§ **EXERCISE TASK**
Please update the lines from the start through the line with "[x=104, y=49]" by replacing "titlebar" with "title bar", leaving everything else unchanged. Return only those lines.

§ **RECORDS FOR PROCESSING**

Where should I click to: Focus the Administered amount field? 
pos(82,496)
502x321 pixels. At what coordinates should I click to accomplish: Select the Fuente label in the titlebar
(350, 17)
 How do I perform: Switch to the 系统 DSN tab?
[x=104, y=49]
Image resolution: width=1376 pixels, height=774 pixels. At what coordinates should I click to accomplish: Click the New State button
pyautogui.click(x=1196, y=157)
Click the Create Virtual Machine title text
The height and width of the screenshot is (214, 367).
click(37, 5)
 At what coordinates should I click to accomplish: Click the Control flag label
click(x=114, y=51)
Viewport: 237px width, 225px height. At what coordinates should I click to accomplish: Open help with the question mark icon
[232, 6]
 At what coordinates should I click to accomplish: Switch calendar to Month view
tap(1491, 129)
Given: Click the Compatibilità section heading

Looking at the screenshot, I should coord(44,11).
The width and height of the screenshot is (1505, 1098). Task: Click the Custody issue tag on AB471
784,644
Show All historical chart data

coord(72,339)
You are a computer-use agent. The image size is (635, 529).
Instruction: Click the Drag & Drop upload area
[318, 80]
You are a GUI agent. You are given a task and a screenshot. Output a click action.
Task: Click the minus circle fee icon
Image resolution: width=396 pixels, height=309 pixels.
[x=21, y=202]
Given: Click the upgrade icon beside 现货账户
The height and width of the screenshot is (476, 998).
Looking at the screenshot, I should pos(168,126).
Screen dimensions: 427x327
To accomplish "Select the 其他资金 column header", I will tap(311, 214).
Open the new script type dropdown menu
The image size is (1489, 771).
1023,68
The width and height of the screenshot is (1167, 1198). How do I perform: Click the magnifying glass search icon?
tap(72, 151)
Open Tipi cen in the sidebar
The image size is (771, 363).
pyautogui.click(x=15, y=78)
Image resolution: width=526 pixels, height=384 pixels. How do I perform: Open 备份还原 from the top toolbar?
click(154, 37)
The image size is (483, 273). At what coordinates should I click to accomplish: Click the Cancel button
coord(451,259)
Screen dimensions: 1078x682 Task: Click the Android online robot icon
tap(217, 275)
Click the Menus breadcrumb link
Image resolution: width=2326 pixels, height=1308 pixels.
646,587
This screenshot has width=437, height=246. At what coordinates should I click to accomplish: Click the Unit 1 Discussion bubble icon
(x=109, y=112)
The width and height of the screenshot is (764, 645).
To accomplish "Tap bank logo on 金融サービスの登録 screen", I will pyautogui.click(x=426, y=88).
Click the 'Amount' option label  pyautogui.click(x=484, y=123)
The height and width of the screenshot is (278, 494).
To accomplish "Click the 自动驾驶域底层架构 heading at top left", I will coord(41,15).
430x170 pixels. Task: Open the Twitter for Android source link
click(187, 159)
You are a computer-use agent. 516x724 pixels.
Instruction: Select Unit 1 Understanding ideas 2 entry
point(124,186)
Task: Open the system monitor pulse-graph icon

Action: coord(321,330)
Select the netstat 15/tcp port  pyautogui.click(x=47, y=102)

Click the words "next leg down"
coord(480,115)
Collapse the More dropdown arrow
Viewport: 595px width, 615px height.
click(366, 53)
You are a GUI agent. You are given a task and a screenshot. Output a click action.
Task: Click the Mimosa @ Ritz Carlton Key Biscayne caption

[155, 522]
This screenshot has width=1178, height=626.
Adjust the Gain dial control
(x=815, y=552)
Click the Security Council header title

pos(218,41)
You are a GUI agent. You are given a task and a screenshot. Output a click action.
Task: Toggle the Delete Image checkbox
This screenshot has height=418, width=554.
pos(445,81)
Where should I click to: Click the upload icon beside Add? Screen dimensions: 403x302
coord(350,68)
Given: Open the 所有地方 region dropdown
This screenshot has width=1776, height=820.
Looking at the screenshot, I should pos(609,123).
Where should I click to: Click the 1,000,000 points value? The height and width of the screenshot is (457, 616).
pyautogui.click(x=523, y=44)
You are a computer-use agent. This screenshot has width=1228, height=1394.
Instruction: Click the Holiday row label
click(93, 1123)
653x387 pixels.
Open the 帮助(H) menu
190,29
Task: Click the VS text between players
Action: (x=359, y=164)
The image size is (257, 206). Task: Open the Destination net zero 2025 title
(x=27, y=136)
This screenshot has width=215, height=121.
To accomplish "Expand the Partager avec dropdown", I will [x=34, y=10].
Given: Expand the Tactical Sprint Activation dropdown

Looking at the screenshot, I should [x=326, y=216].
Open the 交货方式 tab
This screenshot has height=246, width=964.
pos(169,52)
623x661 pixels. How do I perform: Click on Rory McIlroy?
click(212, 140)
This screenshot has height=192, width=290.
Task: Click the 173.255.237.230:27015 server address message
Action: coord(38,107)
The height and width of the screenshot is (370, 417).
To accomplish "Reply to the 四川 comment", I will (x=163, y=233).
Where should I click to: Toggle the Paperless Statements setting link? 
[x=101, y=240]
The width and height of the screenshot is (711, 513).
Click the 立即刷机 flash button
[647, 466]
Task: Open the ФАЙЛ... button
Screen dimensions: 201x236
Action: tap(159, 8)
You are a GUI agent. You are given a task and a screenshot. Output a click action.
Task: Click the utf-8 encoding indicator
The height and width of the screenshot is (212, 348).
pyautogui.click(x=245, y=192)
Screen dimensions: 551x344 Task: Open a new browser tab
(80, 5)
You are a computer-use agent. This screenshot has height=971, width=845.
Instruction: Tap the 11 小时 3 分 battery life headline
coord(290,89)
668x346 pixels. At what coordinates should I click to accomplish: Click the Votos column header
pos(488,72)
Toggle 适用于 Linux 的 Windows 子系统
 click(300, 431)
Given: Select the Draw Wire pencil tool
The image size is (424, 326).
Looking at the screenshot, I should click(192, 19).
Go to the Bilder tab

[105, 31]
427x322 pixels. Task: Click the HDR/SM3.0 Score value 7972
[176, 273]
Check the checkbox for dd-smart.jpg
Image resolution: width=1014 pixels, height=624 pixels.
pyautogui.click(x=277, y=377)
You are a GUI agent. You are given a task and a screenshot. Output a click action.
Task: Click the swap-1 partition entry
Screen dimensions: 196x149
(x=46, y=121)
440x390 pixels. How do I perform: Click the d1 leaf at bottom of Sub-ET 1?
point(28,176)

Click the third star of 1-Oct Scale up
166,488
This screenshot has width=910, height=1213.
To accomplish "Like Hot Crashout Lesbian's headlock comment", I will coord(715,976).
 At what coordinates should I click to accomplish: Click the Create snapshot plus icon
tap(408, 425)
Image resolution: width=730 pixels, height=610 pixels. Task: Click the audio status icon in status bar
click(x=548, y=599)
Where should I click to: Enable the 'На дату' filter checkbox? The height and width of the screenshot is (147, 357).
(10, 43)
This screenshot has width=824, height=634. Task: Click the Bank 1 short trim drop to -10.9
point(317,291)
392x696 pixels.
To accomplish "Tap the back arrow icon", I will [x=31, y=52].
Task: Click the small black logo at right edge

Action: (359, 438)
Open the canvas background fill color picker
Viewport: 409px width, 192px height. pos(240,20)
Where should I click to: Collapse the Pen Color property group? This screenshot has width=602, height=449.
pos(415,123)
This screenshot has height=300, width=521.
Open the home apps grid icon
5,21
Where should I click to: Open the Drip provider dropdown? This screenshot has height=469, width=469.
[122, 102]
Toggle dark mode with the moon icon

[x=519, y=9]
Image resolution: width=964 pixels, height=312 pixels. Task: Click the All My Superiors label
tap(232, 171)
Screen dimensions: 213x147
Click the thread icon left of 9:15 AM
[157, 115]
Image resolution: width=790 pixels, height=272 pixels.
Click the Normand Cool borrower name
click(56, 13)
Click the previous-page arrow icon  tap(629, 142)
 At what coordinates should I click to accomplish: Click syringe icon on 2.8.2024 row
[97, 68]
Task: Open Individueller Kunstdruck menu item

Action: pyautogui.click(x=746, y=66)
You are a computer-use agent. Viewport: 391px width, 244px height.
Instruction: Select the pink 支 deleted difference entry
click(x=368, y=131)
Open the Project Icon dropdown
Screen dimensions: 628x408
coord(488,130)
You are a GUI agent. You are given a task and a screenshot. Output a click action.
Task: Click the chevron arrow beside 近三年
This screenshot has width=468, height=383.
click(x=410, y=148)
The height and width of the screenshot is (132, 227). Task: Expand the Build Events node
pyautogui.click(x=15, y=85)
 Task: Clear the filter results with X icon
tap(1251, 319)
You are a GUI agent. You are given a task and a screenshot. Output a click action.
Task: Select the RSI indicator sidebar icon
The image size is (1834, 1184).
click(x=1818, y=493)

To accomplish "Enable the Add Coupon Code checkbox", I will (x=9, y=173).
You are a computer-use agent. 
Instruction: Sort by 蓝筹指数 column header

§ **THE RESPONSE**
Where should I click to: Focus the Administered amount field? 
pos(82,496)
502x321 pixels. At what coordinates should I click to accomplish: Select the Fuente label in the title bar
(350, 17)
 How do I perform: Switch to the 系统 DSN tab?
[x=104, y=49]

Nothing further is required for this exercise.